TEXTO FORNECIDO:
Na segunda-feira dia 8 de Dezembro de 2014, a Comissão de Defesa dos Direitos Humanos e Cidadania da Assembleia Legislativa do Estado do Rio de Janeiro (ALERJ) apresentou o seu relatório. Neste relatório, apresentado anualmente por altura do Dia Internacional dos Direitos Humanos, foram abordados os casos considerados mais urgentes: a questão das prisões de ativistas, começada na altura da Copa das Confederações (junho de 2013) e que ainda hoje se verifica, e o caso de Rafael Braga. Ambos os casos têm processos a decorrer na justiça brasileira hoje, Janeiro de 2015.
Rafael Braga foi preso preventivamente a 20 de Junho de 2013 com base numa presunção: a de que iria praticar um crime futuro. A polícia presumiu que o jovem faria um explosivo com uma lata de lixívia e outra de Pinho Sol, um detergente desinfetante. Por este motivo foi levado para uma esquadra de polícia: flagrante delito por posse de material explosivo, que daria origem a um cocktail molotov. 

 

No dia em que Rafael foi preso estavam nas ruas do Rio de Janeiro mais de um milhão de pessoas. Apesar de muita gente "não estar consciente politicamente", sentiam que "alguma coisa estava mal", diz Eloísa Samy, 52 anos, advogada e ativista de Direitos Humanos. Tudo começou uns dias antes em São Paulo, através do MPL (Movimento Passe Livre), contra o aumento dos bilhetes de autocarro. O resto são estórias já contadas. Naquele dia 20 de Junho, as luzes da Avenida Presidente Vargas foram apagadas por volta das oito da noite, ao mesmo tempo que gás lacrimogénio era lançado. Vídeos documentam a perseguição de milhares de pessoas, por parte da polícia.
A presunção de que Rafael estaria na posse daquelas garrafas para fabricar um cocktail molotov foi contestada pela Defensoria Pública do Rio de Janeiro (Ministério Público em Portugal), através de um pedido de revogação da prisão preventiva. O pedido foi negado por um juíz de segunda instância e, só um ano mais tarde, em Outubro de 2014, é que Rafael começou a cumprir a pena, já estando condenado de facto. Cinco anos, regime fechado. 
No Brasil existe a presunção de que os polícias têm fé pública e o ónus da prova está invertido, o que significa que em caso de acusação feita por um polícia, cabe ao suspeito provar a sua inocência (a regra em Direitos Penais mais garantísticos está na presunção de inocência e o ónus da prova em quem faz a acusação).
 

"Vamos prender. É morador de rua e já tem antecedente criminal". É assim que Felipe Coelho, advogado, 30 anos, interpreta a prisão de Rafael por parte da polícia. A prisão, considerada por advogados e ativistas como arbitrária, é vista como exemplo paradigmático daquilo que muitos consideram ser a atuação de um Estado "repressivo", que quis ter no Rafael um exemplo para "assustar as massas".

DADOS FORNECIDOS:
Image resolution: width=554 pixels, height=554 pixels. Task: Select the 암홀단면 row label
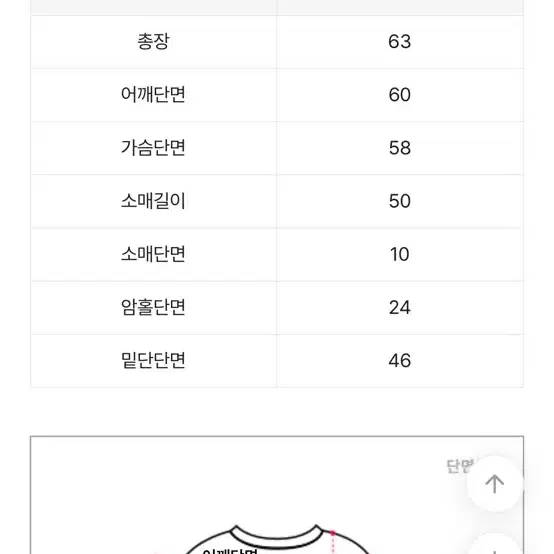pos(153,307)
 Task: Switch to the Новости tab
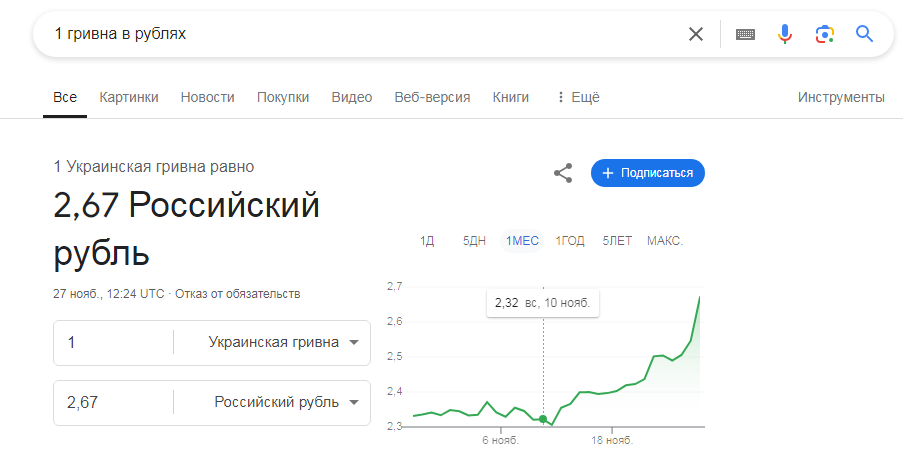click(x=207, y=97)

INSTRUÇÕES DO EXERCÍCIO:
A – Cite literalmente, do texto sobre a prisão de Rafael Braga, o trecho que vai desde "Rafael Braga foi" até "um cocktail molotov.".
B – Dê continuidade ao texto sobre a prisão de Rafael Braga a partir da última frase apresentada.
Os dados não têm relação com o texto sobre a prisão de Rafael Braga.

RESPOSTAS FINAIS:
A –
Rafael Braga foi preso preventivamente a 20 de Junho de 2013 com base numa presunção: a de que iria praticar um crime futuro. A polícia presumiu que o jovem faria um explosivo com uma lata de lixívia e outra de Pinho Sol, um detergente desinfetante. Por este motivo foi levado para uma esquadra de polícia: flagrante delito por posse de material explosivo, que daria origem a um cocktail molotov.

B –
Felipe Coelho, além de exercer advocacia privada é advogado voluntário no Instituto de Defensores dos Direitos Humanos (DDH), uma "ONG pobre", localizada na Avenida Presidente Vargas, no centro do Rio. Felipe tem acompanhado o processo do Rafael desde o início e mais tarde de forma mais profunda, quando o DDH começou a prestar apoio judiciário a Rafael, depois do recurso de apelação, para a segunda instância.
"A situação do Rafael Braga é hoje o caso mais emblemático do sistema judicial brasileiro", conta Felipe. "Rafael, de 26 anos, não tem habitação certa e trabalhava como 'catador de latinhas'. Foi preso numa rua paralela à Presidente Vargas, perto da casa abandonada onde dormia há alguns meses".
"O Rafael tinha estes materiais para poder desinfetar o sítio onde dormia". As únicas testemunhas contra o jovem foram alguns polícias e segundo o advogado, Rafael nem sabia o estava a acontecer: "Ele não tem se quer consciência política suficiente para participar de uma manifestação, começou a aprender a ler apenas aos 13 anos de idade". Vindo de uma família de 7 irmãos, há anos que Rafael dormia ora num casarão abandonado no centro da cidade, ora em casa da mãe, no norte do Rio, que passava por muitas dificuldades. Entrevistado por coletivos de ativistas e pelo DDH, Rafael disse não saber se quer o nome do governador ou do perfeito do Rio de Janeiro. 

 

Em agosto de 2014 o Tribunal de Justiça do Rio de Janeiro reduziu a pena em dois meses, no recurso de apelação. Mais tarde, em outubro, graças ao pedido do DDH, a Vara de Execuções Penais do Rio concedeu a Rafael o direito de trabalhar fora do complexo prisional de Gericinó (antigo e conhecido complexo penitenciário de Bangu). Rafael tem estado desde meados de outubro a cumprir a pena em regime semiaberto,  no Instituto Penal Edgard Costa, em Niterói, no norte do Rio de Janeiro.
Em entrevista concedida ao Coletivo Mariachi (grupo de "midiativistas" [em Portugal chamar-se-iam "ativistas dos média ou jornalistas ativistas"]) ainda em 2013, Rafael reafirma que apenas tinha consigo uma garrafa de lixívia e outro de Pinho Sol (desinfetatante): "A primeira vez que vi uma manifestação de perto foi quando fui preso".
Rafael conseguiu então o direito a sair da prisão de Bangu para trabalhar num escritório de advogados, ajudando com as limpezas.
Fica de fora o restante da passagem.